*** Opening of Record set ***
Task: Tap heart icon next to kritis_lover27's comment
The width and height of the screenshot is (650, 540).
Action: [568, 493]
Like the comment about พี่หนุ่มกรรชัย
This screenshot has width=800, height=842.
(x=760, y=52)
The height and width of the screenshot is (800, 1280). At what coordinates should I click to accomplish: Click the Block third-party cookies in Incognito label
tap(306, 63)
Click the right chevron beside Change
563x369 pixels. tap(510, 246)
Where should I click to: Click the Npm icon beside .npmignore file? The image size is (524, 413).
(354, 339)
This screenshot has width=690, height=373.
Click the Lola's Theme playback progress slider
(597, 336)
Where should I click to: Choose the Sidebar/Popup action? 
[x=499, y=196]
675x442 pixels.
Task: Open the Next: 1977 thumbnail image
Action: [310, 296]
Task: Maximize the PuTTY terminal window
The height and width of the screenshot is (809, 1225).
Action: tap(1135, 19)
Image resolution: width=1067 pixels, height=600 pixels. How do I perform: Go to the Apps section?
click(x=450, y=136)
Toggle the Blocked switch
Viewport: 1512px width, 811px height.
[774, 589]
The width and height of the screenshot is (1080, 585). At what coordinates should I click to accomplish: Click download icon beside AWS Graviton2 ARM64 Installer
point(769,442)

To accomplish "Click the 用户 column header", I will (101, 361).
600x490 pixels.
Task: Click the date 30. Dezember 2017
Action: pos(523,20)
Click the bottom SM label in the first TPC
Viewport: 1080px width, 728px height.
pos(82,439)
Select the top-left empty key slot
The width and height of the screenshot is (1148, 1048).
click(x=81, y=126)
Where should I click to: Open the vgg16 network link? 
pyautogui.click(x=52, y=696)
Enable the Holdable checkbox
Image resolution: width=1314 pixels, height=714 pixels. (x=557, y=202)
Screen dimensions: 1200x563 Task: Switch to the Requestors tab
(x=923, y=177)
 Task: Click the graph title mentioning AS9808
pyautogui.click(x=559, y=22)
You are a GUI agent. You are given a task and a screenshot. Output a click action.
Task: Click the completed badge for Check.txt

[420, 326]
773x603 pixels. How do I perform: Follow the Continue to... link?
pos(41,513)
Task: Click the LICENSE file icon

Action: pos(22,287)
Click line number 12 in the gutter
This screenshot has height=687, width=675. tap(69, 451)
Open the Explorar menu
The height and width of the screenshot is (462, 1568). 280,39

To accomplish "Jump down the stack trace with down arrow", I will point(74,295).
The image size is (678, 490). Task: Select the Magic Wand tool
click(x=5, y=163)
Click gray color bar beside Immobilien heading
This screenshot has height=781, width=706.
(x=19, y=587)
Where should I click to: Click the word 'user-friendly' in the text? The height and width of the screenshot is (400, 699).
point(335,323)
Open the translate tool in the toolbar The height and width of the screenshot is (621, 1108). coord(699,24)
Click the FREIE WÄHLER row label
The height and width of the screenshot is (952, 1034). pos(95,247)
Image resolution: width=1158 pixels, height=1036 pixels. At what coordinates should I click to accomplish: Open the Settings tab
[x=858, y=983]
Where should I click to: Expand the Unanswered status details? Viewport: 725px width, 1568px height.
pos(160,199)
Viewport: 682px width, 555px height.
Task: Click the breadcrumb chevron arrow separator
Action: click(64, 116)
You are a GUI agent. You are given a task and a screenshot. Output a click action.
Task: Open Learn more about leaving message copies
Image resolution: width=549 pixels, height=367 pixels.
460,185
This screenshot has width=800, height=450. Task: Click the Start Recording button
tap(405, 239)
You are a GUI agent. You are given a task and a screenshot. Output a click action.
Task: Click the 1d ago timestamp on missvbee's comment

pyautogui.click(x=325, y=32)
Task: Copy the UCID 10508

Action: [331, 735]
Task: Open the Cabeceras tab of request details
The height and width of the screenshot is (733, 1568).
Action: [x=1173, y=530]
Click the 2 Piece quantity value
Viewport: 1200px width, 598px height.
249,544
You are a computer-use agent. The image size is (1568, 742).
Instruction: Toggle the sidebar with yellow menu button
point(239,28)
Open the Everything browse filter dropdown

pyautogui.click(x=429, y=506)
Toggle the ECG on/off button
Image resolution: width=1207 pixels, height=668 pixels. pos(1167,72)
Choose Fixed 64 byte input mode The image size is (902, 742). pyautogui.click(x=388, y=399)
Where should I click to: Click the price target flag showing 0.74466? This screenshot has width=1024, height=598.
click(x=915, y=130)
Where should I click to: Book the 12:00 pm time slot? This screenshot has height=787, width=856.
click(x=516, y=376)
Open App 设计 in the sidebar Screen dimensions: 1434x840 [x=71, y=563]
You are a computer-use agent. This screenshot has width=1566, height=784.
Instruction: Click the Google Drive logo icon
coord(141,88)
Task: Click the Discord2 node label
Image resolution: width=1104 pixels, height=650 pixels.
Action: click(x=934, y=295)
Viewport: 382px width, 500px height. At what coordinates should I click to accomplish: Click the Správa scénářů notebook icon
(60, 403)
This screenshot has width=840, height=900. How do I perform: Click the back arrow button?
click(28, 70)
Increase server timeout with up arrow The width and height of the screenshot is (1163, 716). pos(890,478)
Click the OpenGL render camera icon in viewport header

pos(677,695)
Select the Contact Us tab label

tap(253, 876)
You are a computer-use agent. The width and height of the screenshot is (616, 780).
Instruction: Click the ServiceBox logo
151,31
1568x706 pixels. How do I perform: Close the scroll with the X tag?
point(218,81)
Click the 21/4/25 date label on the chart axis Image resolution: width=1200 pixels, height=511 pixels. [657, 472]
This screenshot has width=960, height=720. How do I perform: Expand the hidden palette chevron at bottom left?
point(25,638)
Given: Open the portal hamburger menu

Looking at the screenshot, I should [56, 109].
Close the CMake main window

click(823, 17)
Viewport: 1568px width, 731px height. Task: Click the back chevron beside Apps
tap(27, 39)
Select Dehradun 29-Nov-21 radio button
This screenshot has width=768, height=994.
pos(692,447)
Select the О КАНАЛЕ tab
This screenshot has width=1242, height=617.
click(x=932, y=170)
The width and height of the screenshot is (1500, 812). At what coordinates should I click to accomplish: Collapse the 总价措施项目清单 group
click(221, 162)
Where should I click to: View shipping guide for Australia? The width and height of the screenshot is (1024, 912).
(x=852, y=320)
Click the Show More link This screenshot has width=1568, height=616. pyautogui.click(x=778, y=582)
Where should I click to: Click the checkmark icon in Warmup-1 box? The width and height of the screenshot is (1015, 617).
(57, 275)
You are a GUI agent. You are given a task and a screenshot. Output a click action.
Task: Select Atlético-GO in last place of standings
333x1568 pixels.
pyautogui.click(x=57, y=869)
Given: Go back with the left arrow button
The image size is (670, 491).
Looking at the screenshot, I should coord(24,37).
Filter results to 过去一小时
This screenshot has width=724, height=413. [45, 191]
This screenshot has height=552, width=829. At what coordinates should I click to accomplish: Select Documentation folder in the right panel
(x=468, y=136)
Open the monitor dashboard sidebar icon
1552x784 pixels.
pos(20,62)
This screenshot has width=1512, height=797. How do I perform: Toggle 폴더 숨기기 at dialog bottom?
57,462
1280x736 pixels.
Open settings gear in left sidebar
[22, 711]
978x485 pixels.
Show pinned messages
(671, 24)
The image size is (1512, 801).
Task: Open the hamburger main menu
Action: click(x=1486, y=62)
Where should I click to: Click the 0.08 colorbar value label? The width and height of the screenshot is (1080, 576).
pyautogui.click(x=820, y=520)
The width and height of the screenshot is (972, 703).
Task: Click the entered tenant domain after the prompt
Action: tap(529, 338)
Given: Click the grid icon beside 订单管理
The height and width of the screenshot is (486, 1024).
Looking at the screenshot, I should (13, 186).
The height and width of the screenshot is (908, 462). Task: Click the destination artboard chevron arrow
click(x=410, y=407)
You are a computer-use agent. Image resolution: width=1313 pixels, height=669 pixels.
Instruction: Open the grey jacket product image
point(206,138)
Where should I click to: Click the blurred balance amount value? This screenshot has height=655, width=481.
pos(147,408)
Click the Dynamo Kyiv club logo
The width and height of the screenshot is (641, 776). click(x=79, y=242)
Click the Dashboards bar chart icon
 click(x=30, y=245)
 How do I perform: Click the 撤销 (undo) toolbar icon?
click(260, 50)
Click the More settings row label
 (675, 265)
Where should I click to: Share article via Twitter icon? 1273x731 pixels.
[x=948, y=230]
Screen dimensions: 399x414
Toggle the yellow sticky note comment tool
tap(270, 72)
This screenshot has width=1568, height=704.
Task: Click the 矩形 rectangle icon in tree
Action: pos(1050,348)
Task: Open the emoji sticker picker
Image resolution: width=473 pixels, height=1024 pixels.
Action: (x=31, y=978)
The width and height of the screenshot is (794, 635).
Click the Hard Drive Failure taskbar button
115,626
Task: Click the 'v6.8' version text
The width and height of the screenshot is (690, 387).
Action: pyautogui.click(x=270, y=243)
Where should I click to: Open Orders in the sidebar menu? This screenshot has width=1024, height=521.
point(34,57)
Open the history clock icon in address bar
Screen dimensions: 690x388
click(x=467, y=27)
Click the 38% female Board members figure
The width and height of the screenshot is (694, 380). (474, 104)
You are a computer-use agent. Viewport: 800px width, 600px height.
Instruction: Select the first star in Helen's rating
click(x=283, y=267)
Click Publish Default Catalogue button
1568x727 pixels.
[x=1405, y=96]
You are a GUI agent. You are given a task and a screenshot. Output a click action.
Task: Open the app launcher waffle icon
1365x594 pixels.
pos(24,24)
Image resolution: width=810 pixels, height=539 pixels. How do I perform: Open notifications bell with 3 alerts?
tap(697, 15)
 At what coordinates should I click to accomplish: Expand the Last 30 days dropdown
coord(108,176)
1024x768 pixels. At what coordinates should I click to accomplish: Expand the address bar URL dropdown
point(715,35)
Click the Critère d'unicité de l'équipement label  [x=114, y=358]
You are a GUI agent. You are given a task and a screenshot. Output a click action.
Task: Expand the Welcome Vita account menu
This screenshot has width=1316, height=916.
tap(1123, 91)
*** Close of Record set ***
* [Work to complete]:
Look over the records above, and wherever a line contains the string "about", copy that line.

* [Response]:
Like the comment about พี่หนุ่มกรรชัย
Task: Open Learn more about leaving message copies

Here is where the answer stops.